President Cyril Ramaphosa says that the coronavirus pandemic has caused great devastation in Africa.
The continent has reported over 3.4 million cases and more than 87 000 deaths. The African Union Chair was speaking during the Africa COVID-19 Vaccine Financing and Deployment Webinar.
“For the past year, efforts have been under way to find vaccines that are both safe and effective. We finally have achieved the goal, with a number of vaccines having undergone clinical trials and passed stringent safety tests. Now they are being produced. The task before us is to step up global solidarity to ensure equitable access to the vaccines. All countries must get vaccines and must get them speedily,” he said.
Ramaphosa expressed concern over the affordability of the vaccines.
“I am therefore pleased that we have both the President of the World Bank and the CEO of GAVI present. We know that there are ways of reducing the costs of vaccine production. Together with India, South Africa has proposed a TRIPS waiver in response to the pandemic. We are calling on the World Trade Organization to waive specific TRIPS obligations related to the prevention and treatment of COVID-19 for a defined period. We need more countries to support this initiative,” he said.
It is estimated that Africa will only be able to access around 20% of vaccines needed through the COVAX facility.

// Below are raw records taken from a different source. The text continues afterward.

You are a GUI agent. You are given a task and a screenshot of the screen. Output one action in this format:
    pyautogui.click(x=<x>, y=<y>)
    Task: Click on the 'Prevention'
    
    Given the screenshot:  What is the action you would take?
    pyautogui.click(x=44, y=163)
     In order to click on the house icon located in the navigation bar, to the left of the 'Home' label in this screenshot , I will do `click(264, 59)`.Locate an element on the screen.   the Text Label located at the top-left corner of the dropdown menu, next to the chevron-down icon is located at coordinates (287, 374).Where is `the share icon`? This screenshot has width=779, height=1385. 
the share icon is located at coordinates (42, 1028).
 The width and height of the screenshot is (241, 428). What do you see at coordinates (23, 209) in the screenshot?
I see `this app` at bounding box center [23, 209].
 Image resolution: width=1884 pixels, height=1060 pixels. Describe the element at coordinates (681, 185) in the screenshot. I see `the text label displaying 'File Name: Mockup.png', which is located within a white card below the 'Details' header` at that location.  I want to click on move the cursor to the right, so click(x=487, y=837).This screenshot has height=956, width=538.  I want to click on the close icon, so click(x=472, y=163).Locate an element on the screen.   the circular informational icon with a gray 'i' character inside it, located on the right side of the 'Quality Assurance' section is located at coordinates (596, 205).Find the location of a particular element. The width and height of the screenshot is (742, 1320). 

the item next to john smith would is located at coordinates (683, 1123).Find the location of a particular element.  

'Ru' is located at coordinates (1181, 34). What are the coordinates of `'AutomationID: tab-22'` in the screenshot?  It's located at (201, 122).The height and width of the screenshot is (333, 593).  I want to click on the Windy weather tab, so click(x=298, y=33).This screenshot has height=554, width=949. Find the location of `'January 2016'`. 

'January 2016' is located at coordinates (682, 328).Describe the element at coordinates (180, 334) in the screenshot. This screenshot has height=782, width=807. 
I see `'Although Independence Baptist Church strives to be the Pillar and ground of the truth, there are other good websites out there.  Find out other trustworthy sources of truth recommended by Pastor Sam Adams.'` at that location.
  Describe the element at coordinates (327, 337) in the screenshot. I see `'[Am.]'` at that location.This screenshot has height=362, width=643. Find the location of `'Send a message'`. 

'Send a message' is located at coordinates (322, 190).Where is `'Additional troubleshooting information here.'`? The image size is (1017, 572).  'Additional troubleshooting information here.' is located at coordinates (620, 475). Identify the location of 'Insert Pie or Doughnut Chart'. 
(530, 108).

Ramaphosa says the African Vaccine Acquisition Task Team has secured a provisional 270 million more vaccine doses for African countries.
“At least 50 million will be available from April to June 2021. These doses are from three major suppliers: Pfizer, AstraZeneca through the Serum Institute of India and Johnson & Johnson. Because of the high cost of vaccines, the Task Team has arranged with Afreximbank to support member states who want to access these vaccines based on a whole-of-Africa approach,” he says.
The AU team and the World Bank are working together to secure further funding for member states collaborating to ensure that member states can have access to further funding.
“We appreciate the offer of MTN to donate $25 million to the vaccine programme of the Africa CDC to immunise health workers in Africa. This is solidarity in action. We call upon other companies, both of African origin and offshore companies that do business in Africa, to do what MTN has done to contribute financially to enable African countries to immunise their target groups,” Ramaphosa urged.